Excerpts from a dataset:

----------------

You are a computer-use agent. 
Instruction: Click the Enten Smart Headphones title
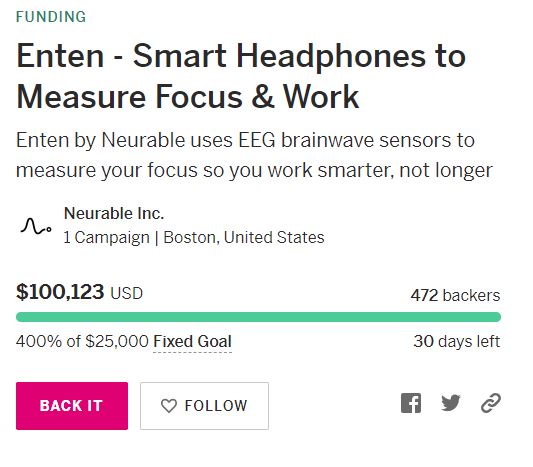point(241,76)
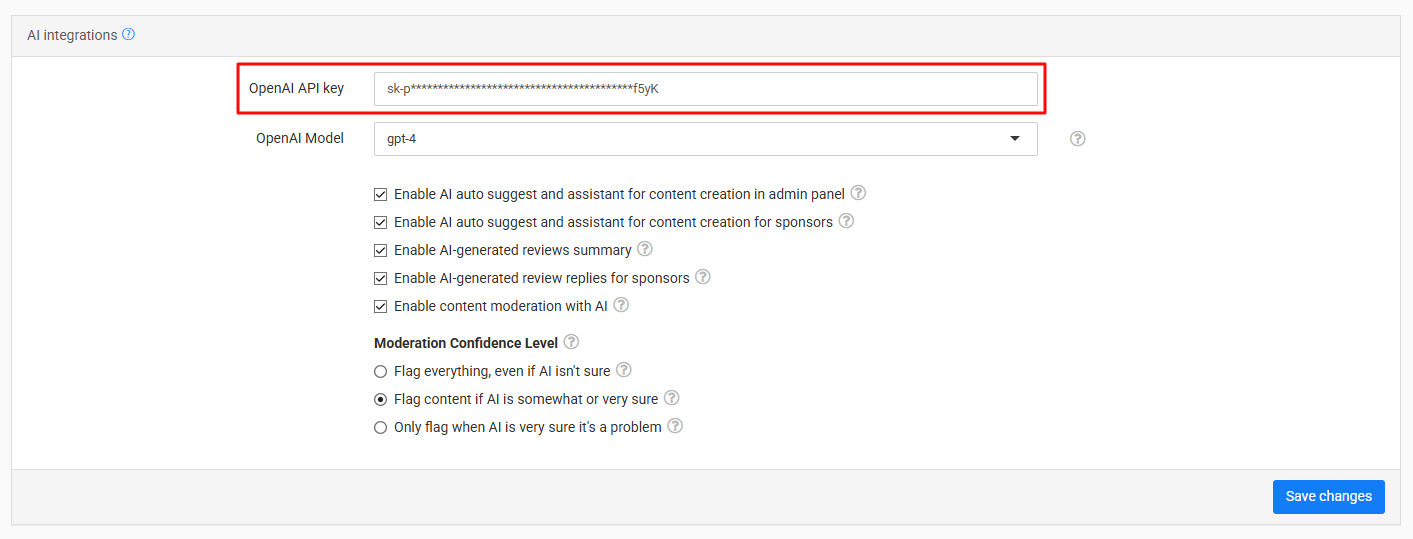Show help for content moderation with AI

(x=621, y=305)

----------------

When the line containing "Instruction: Click the" is reached, write out that line and each one after it exactly, ending with the last line of the records; pictures are not copied.

» **SOLUTION TO THE EXERCISE**:
Instruction: Click the Enten Smart Headphones title
point(241,76)
Show help for content moderation with AI

(x=621, y=305)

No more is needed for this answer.